I listen to stories like this one from Callie in Georgia and want to scream. Callie was carrying twins but one of the babies had many lethal organ defects. To protect her own health and save the life of her other baby, Callie needed to have a “selective reduction” (a type of abortion), but it wasn’t legal in Georgia so she had to travel to New York for the procedure. The delay in getting treatment caused complications that eventually led to pre-term labor (of her other baby) and sepsis (for her).
Allie Phillips of Tennessee had to travel to a clinic in New York for similar reasons.
A woman I met through my nonprofit work found out her baby stopped progressing in her second trimester. She lived in Texas and had to travel to New Mexico because she couldn’t find a doctor in her state who would perform a D&E procedure (her preferred method to manage her loss) even though her baby was already dead.
I see so many comments on social media or in the comments section of news articles that claim stories like these are hyperbole or that they are irrelevant because they meet the exceptions under the law. If that were the case, these women would have been properly cared for. The laws are insufficient.
I am aware that I might be too close to this issue to have objectivity. When I read stories about women who have made the choice to end wanted pregnancies, I do cry for them, but I also cry for me. Because I know what it feels like to want a pregnancy so badly and have it end in a way that is outside of your control, and I don’t want that for anyone else. I want to find Callie, and Allie, and all the other women and hold them close and tell them, “This sucks. I’m so sorry, and it’s not fair. What on earth can we do to make this terrible, awful thing just a bit easier for you? What can we do to give you back a tiny shred of autonomy in a situation that is your worst nightmare?”
But I can’t do that. So here I sit, sending a blog screaming into the void.
Live Action (which I hesitate to even link to) is a nonprofit organization leading the pro-life campaign. It is well funded, and it is spreading lies.
Live Action claims that removal of a fallopian tube due to an ectopic pregnancy is not an abortion because it does not ‘directly kill the child.’
They claim that the induced labor and delivery of pre-viable baby (in the case of premature water breaking) is not an abortion because it doesn’t ‘target the baby’s body.’
They claim that “necessary medical treatments that are carried out to save the life of the mother, even if such treatment results in the loss of life of her unborn child” are not abortion.
They claim this because they say that abortion is the “direct, intentional killing of an unborn child.”
They purposely frame it this way to play to people’s sensitivities and sensibilities – threading a delicate needle through all the situations in which you might find grace or compassion for those terminating a pregnancy.

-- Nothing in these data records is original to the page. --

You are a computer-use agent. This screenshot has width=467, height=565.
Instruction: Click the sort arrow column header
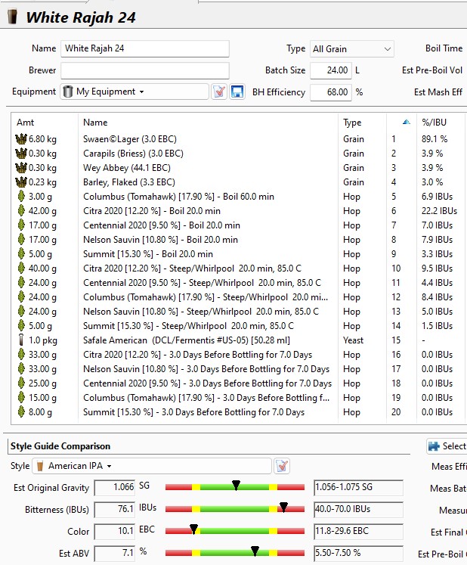pos(407,123)
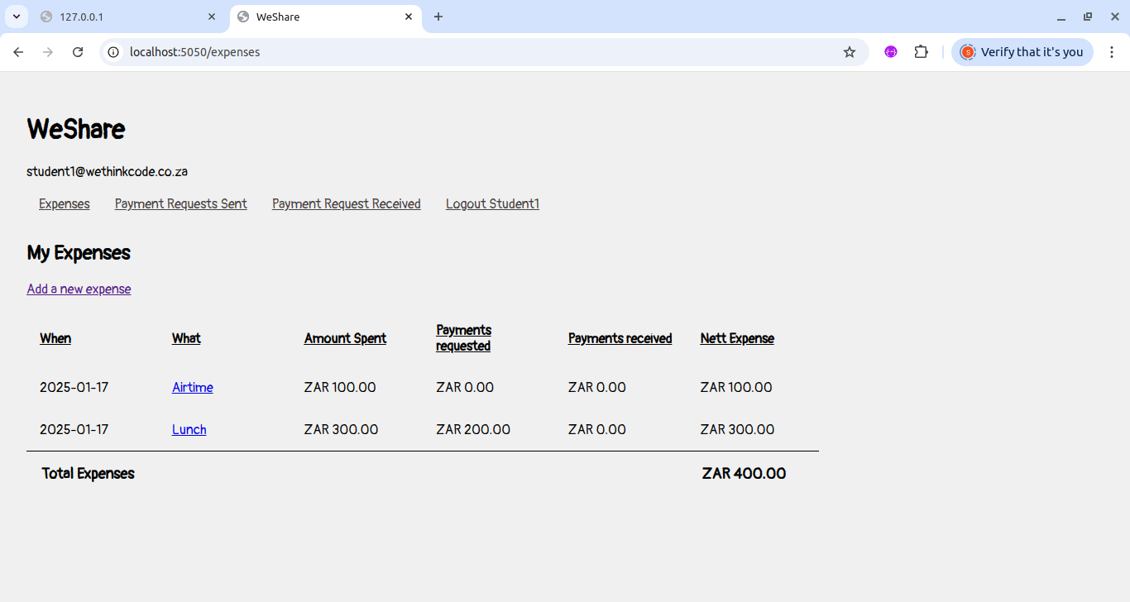The height and width of the screenshot is (602, 1130).
Task: Reload the page using the refresh icon
Action: point(78,51)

They are trying to make abortion a dirty word.
But these ARE abortions. Medically.
The removal of an ectopic pregnancy is a type of abortion. A selective reduction in the case of multiples to protect the life of the other baby(ies) is a type of abortion. Induced labor after pre-viable premature rupture of membranes is a type of abortion. The decision to terminate a pregnancy for medical reasons after the discovery of a lethal fetal anomaly is a type of abortion.

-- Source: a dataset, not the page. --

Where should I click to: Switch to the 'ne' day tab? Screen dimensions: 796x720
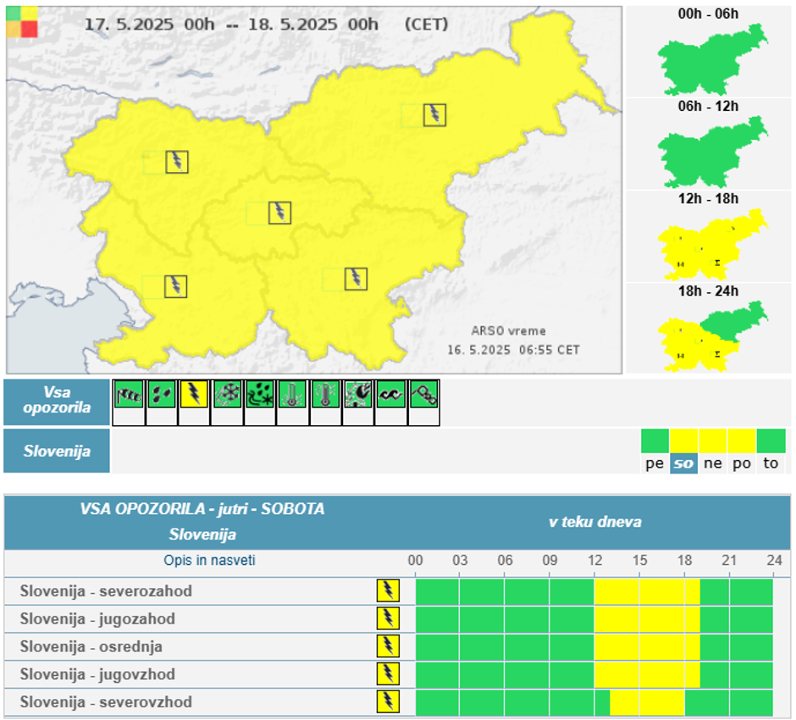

It is impossible to anticipate every scenario which might necessitate an exception to a law. Doing so allows us to lose sight of the very real, very difficult conversations about maternal mortality and perinatal and infant death. Pregnancies go wrong. Unexpected complications occur. Not all babies will live. It is a terrible, difficult reality. Sometimes a conversation about abortion is a necessary part of healthcare. And healthcare is a necessary part of LIFE.